The best moment from this week’s quickfire challenge: when a grinning George Stroumboulopoulos strolled out and announced to the sort-of star-struck chefs that he’s vegan, and would they please create a totally animal-free dish for him, thank you very much? Faces fell all around—but probably none more so than that of Caity Hall, who despaired for her butter- and cream-laden French food. For the rest of the challenge, the chefs groused about the difficulty of making vegan food taste good, although we award a gold star to Toronto’s Becky Ross for gamely trying to make fresh vegan pasta. During the judging, Strombo took evident pleasure in needling the contestants (“are you one of those chefs that gets morally opposed to the idea of having to change the menu?”) and in the end, he awarded the win to Dan Hudson for his traditional, chili-laced gazpacho. Said Strombo, in cryptic-seducer mode: “good chili, everybody thinks it’s the action; it’s the cuddling. Because when you’re done with the moment, you just want it to linger a little bit. So chili is a cuddle to me.”

Elimination

This year’s chefs are staying in the penthouse at the Soho Metropolitan, so it kinda-sorta made sense that the elimination challenge involved creating a dish for the hotel’s restaurant, Senses (it made less sense that Boulud judged this challenge—after all, his Café Boulud competes directly with Senses for hotel-meal dollars). Each competitor was tasked with inventing a plate for either the café, the bar or the formal dining room.

Nicole Gomes’s winning pappardelle (Image: Top Chef Canada)

The challenge’s central drama saw Matthew Stowe get a bit of kitchen comeuppance. As the café group plated their dishes at Senses, Nicole Gomes fell behind and cried out for a little last-minute help from her brothers-in-arms. Dan Hudson and Jonathan Goodyear both obliged, leaving Stowe, the winner of the first two eliminations, standing sullenly in the corner. “I travelled across the country to be here,” he explained to the confessional cam. “I’m away from my wife and my son—and I’m not here to help other people beat me.” You know what happened next, of course. Nicole beat him and all the other chefs with a plate of fresh pappardelle and mushrooms that the judges couldn’t praise highly enough for its balance and simplicity (even if it wasn’t overly inventive).

Clement Chan’s misguided duck ravioli (Image: Top Chef Canada)

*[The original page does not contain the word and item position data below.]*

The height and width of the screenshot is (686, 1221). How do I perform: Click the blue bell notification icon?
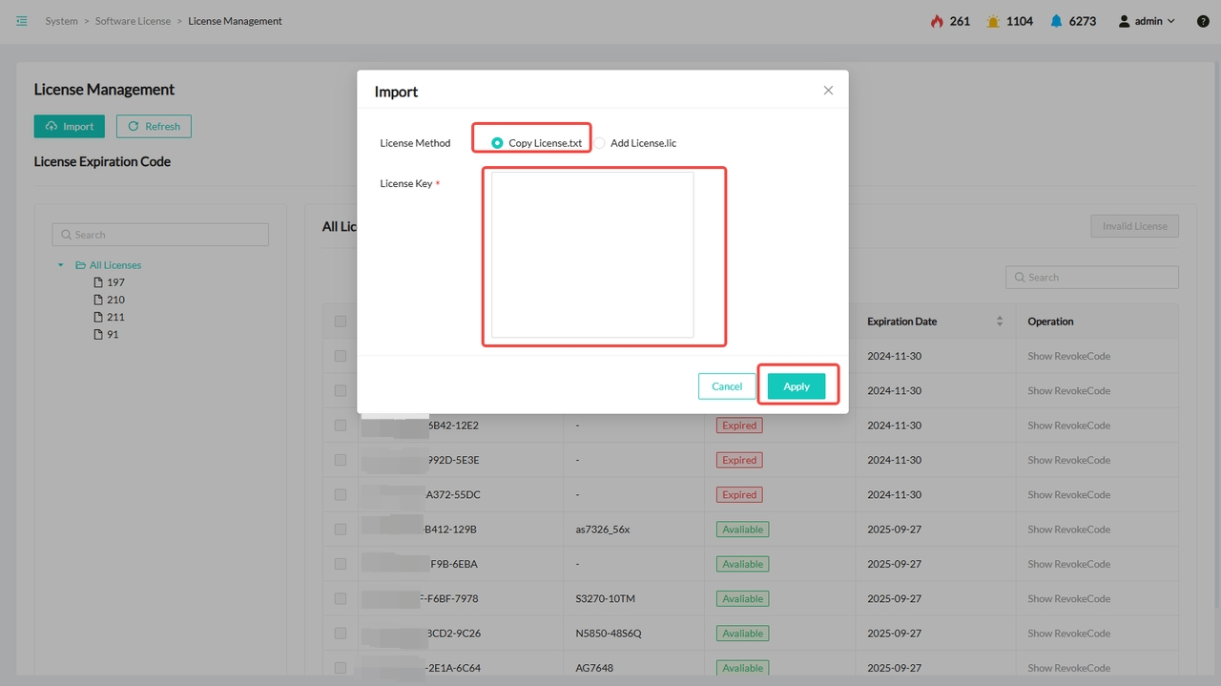pos(1056,21)
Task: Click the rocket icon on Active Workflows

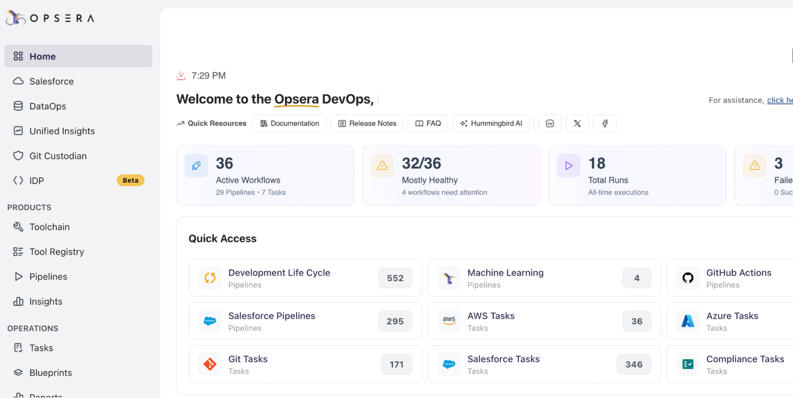Action: (x=196, y=166)
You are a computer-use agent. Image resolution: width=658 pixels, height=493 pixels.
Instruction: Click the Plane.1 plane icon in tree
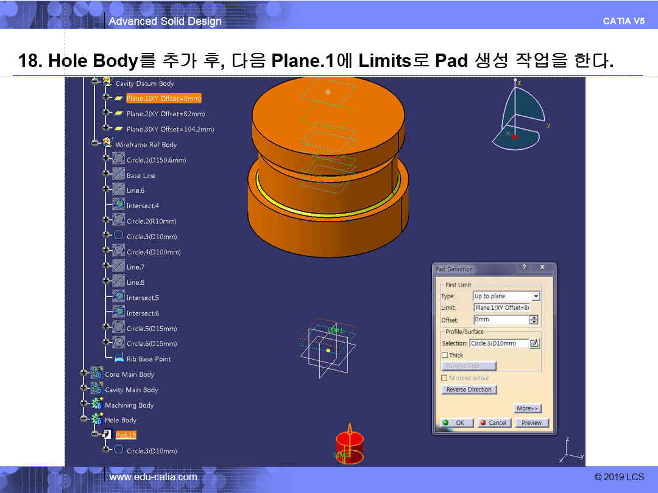pos(118,98)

The three chefs at the bottom all seemed to misunderstand the challenge. For his café dish, Dan served a slow-cooked chicken and potato hash with a fried duck egg on top—perfect haute-diner food, maybe, not really right for a business hotel’s café menu (his old boss Boulud nailed it: “I could have produced the same for the staff meal”). Kayla Dhaliwall found herself on the bottom again, this time for a badly cooked braised lamb with Israeli couscous that really wasn’t elegant enough for the Senses dinner menu (it also had slices of nearly-raw garlic, which produced a range of disgusted faces from the judges). The only reason Kayla wasn’t sent home: Clement Chan somehow thought that it would be a good idea to serve a fussy plate of pasta (see right) as bar food. His duck-filled and orange-sauced ravioli was pronounced gimmicky and confused, and the polite food trucker was sent back home to his rig in Vancouver.

Next time on Top Chef Canada

The chefs cook for a roller derby (just like on episode eight of the U.S. Top Chef!) and Becky can’t get no respect.